Disclosure of Invention

In order to overcome the drawbacks of the prior art, an object of the present invention is to provide a design method for differential configuration of a lattice cell with high load-carrying capability, so as to greatly improve the load-carrying capability of the structure.

In order to achieve the purpose, the invention adopts the technical scheme that:

a differential configuration design method for a high-bearing-performance-oriented dot matrix cell comprises the following steps:

the method comprises the following steps: based on a structural Poisson ratio calculation formula of a classical beam theory, obtaining mesoscopic cell configurations with positive and negative Poisson ratio values close to +/-1 in theory, and naming the mesoscopic cell configurations as a cell 1 and a cell 2;

step two: carrying out finite element analysis on the obtained mesoscopic cell element configuration to obtain a finite element solution of the positive and negative Poisson ratio values of the mesoscopic cell element configuration;

step three: the method comprises the following steps of (1) carrying out composition in proportion and arrangement mode on a cell element 1 and a cell element 2 with extreme positive and negative Poisson ratios to obtain a mesoscopic configuration with higher equivalent Young modulus and bearing performance parameters of the positive and negative Poisson ratios, and verifying the equivalent bearing performance of a macroscopic lattice structure after the obtained mesoscopic configuration is periodically arranged by a finite element analysis method;

step four: judging whether the combination times reach the preset combination times or not, if not, selecting the configuration with the maximum positive and negative Poisson ratio values obtained in the previous step according to the result of finite element analysis, and recombining the configurations in the same proportion and arrangement mode;

step five: and if the number of times of the preset composition is reached, carrying out finite element analysis on the periodically arranged macroscopic lattice structure of the mesoscopic structure to obtain reliable structure equivalent bearing performance, and outputting the final lattice structure design.
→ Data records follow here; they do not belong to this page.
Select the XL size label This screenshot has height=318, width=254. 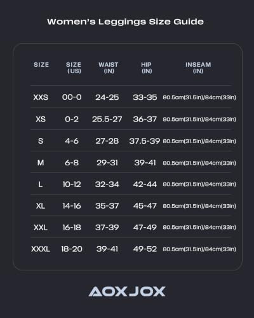tap(41, 206)
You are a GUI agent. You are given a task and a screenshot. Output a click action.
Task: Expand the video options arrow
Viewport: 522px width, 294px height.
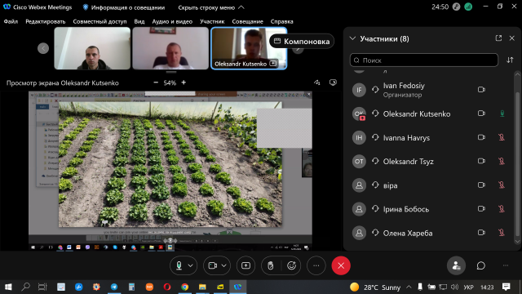pyautogui.click(x=224, y=265)
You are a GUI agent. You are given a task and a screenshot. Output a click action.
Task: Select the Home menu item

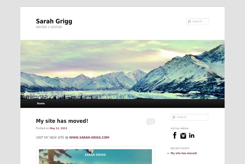[41, 103]
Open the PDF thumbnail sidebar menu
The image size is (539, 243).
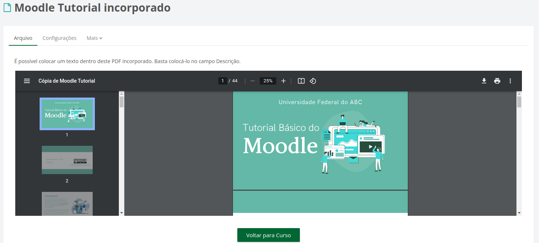click(27, 81)
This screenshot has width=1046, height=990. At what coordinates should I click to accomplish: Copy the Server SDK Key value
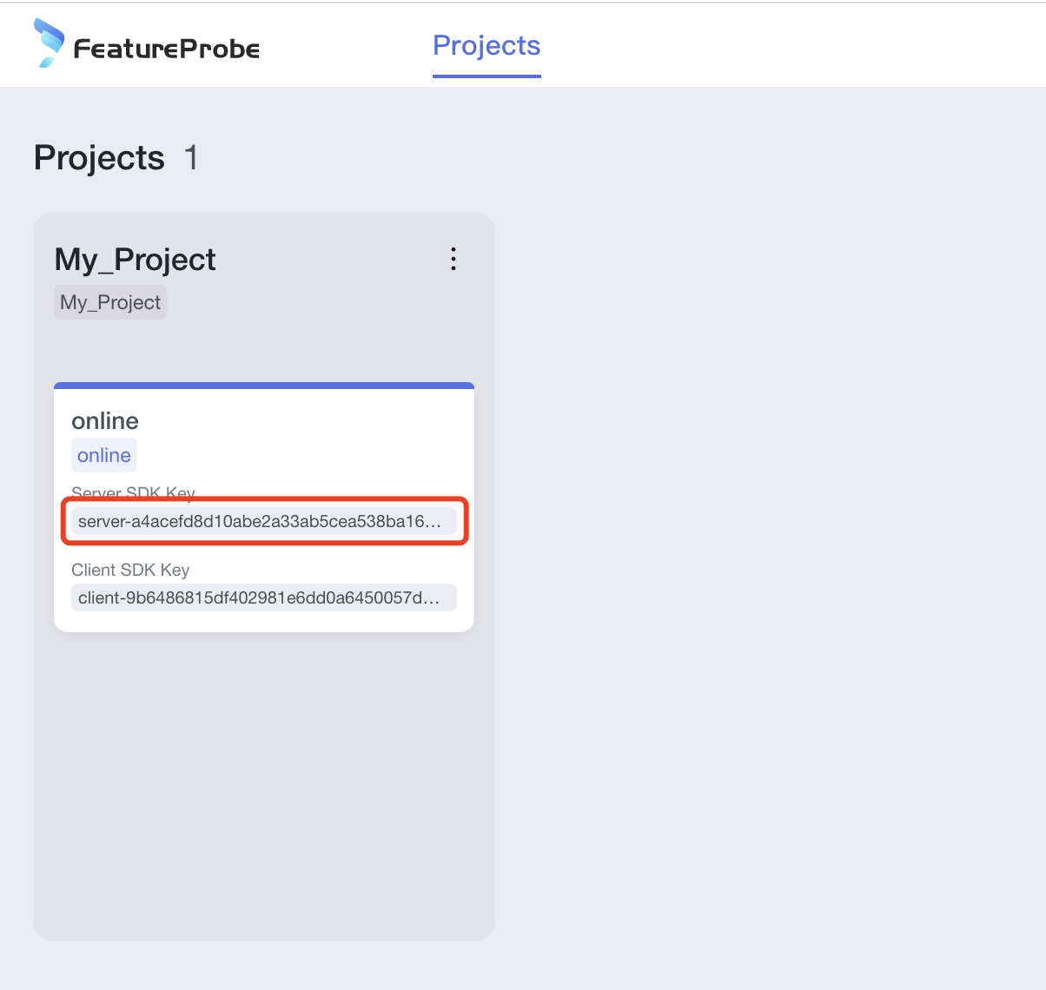[x=259, y=522]
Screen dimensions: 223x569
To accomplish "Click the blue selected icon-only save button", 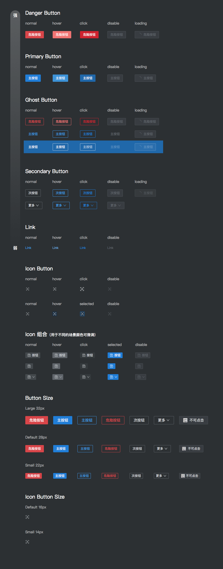I will (x=112, y=366).
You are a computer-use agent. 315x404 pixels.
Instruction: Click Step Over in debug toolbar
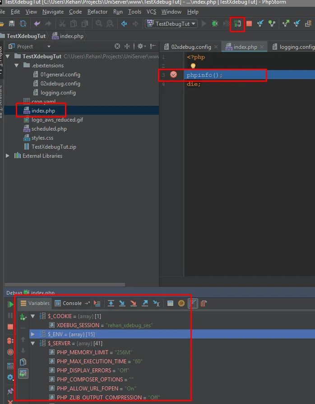[111, 304]
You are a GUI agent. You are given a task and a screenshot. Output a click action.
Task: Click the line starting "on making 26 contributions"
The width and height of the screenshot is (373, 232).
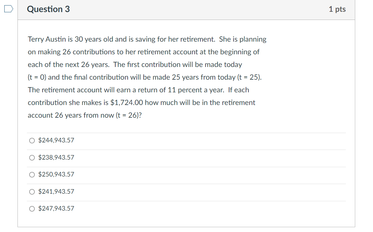(x=143, y=52)
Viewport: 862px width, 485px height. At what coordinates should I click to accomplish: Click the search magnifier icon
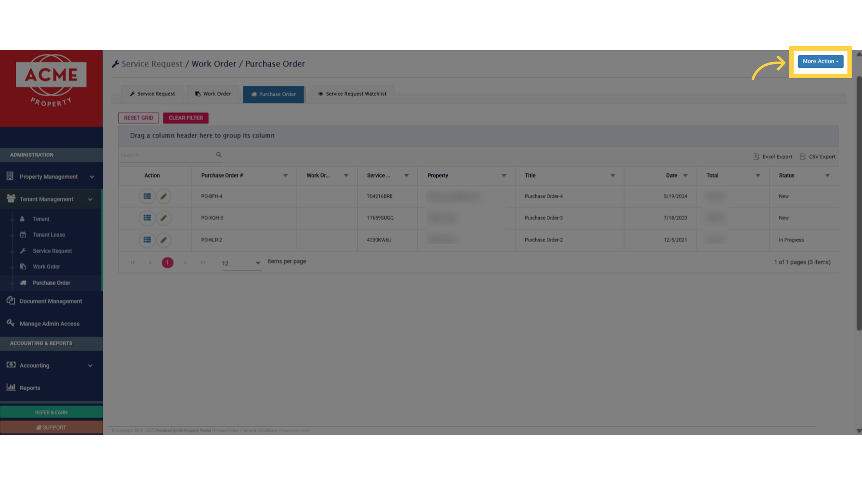click(x=219, y=154)
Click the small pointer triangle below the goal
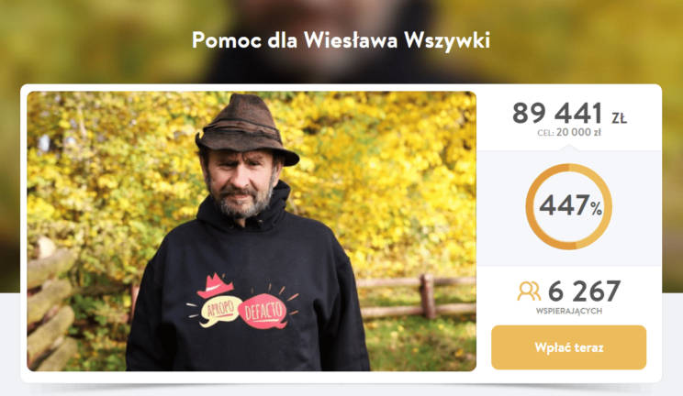The image size is (683, 396). 569,148
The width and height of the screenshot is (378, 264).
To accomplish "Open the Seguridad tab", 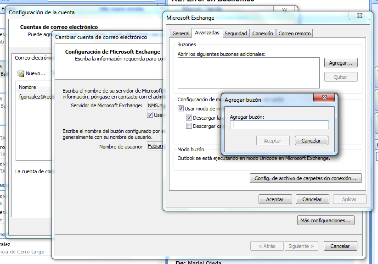I will pyautogui.click(x=236, y=33).
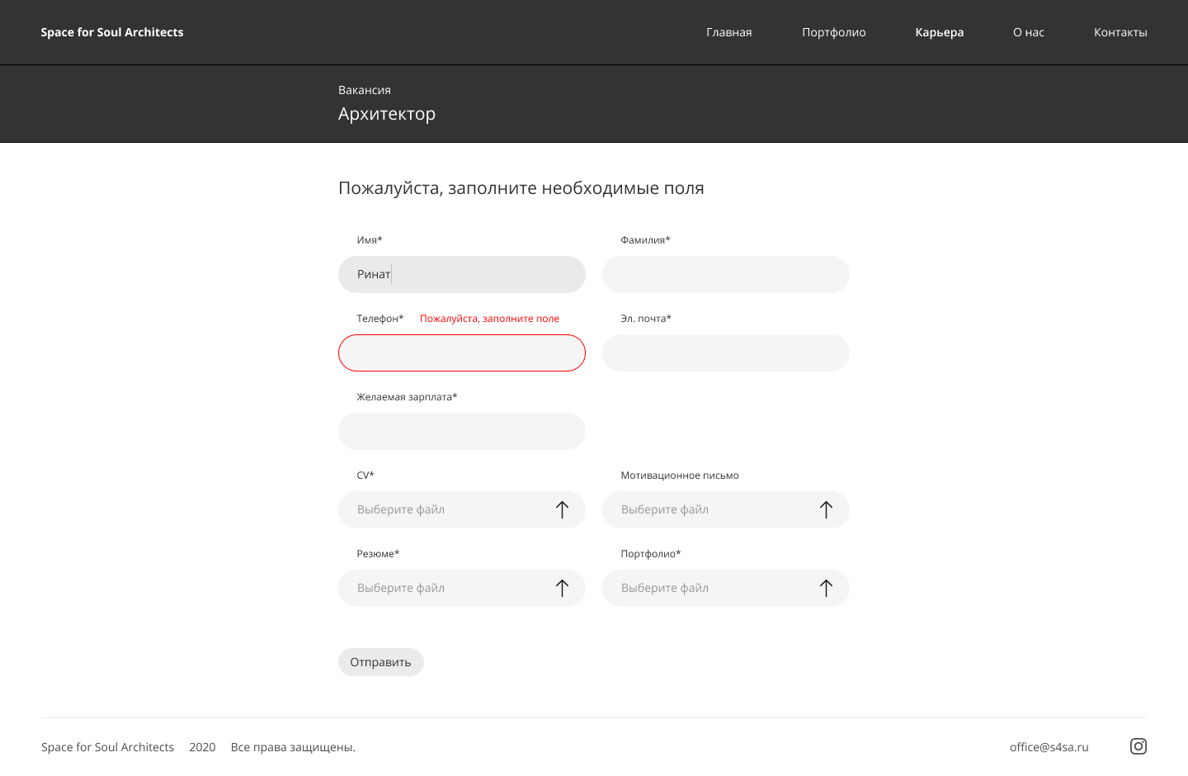Click the Мотивационное письмо upload arrow icon

pyautogui.click(x=826, y=509)
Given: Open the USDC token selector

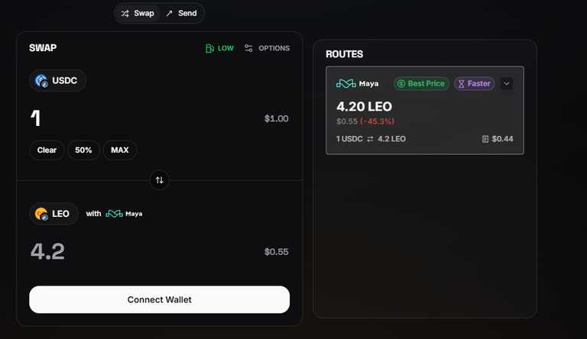Looking at the screenshot, I should tap(57, 81).
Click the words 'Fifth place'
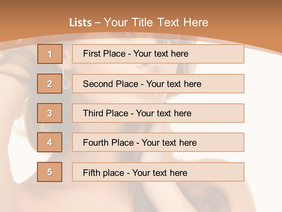282x212 pixels. pos(104,173)
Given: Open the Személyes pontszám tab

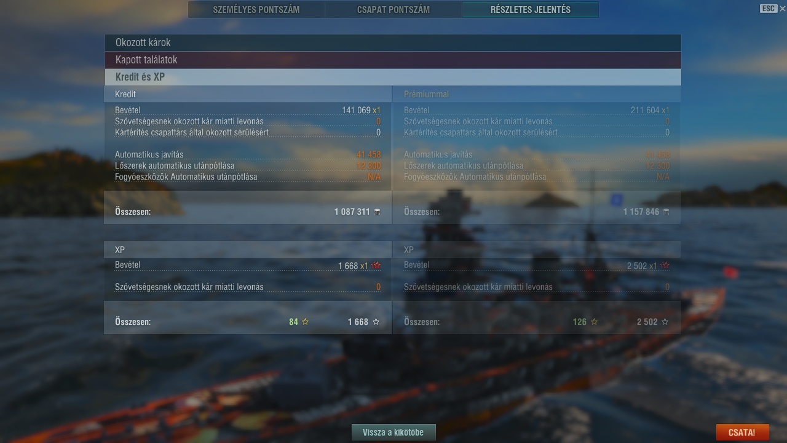Looking at the screenshot, I should click(x=256, y=9).
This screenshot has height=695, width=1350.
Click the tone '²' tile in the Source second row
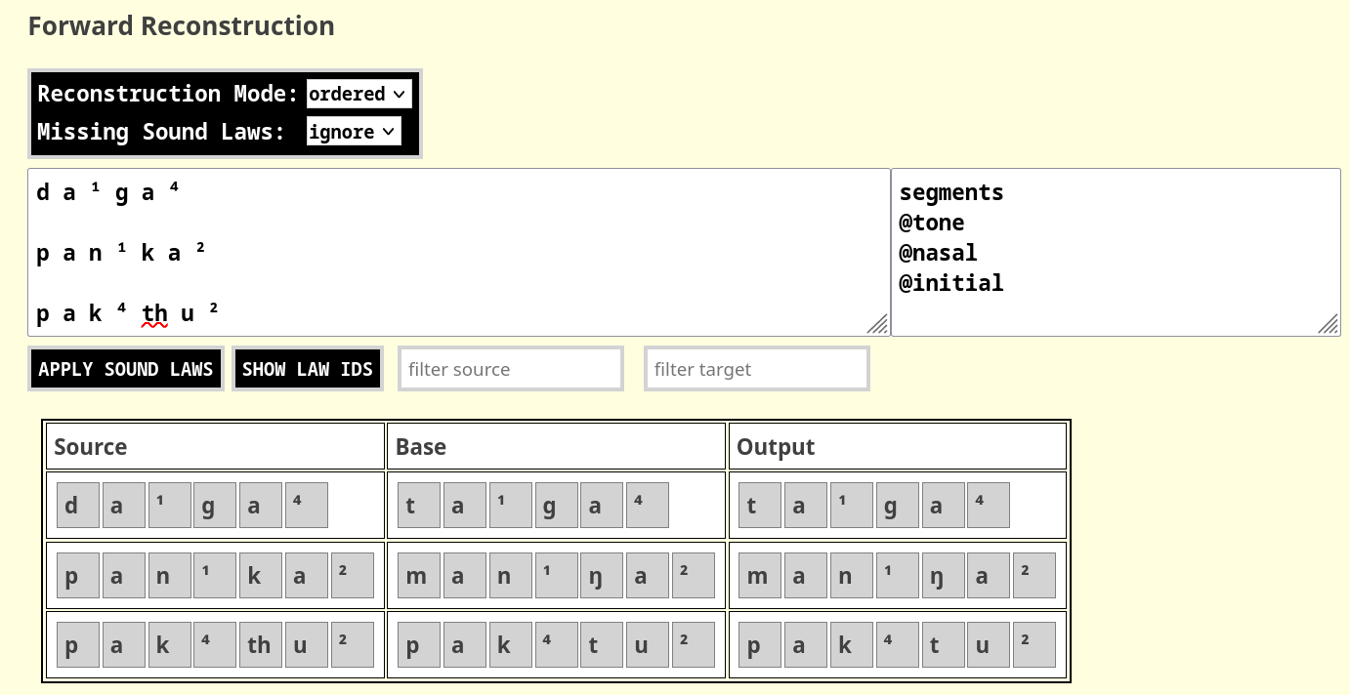[x=352, y=575]
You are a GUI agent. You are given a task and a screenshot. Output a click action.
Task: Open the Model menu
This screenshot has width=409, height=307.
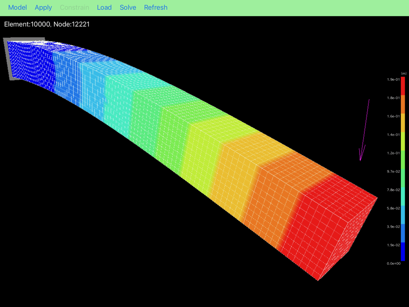tap(18, 7)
The mathematical expression of the structure Poisson ratio calculation method in the step two finite element analysis is as follows:

wherein mu is the Poisson's ratio of the structure, epsilon₁₂Is strain in direction 2,. epsilon₁₁Is the strain in direction 1, direction 1 refers to the load bearing direction of the structure, and direction 2 refers to the direction perpendicular to direction 1; since the transverse and longitudinal lengths of the structure are equal, the above equation is also equal to the displacement of the structure in the loaded direction 2, Δ u₂Displacement Δ u from direction 1₁The ratio of (a) to (b).

The mathematical expression of the structural equivalent Young modulus calculation method in the finite element analysis is as follows:

E＝σ/ε (2)

wherein E is the Young modulus of the structure, sigma is the structural stress, epsilon is the structural strain, and epsilon is 0.005;

equivalent Young's modulus of structure

Equal to the Young's modulus E of the structure and the Young's modulus E of the constituent material_SThe specific mathematical expression is shown as formula (3);

σ＝∑F/A (4)

and (3) calculating the structural stress by adopting the ratio A of the sum sigma F of the supporting and reacting forces of the loading surface to the acting area, wherein the calculation formula is shown as the formula (4).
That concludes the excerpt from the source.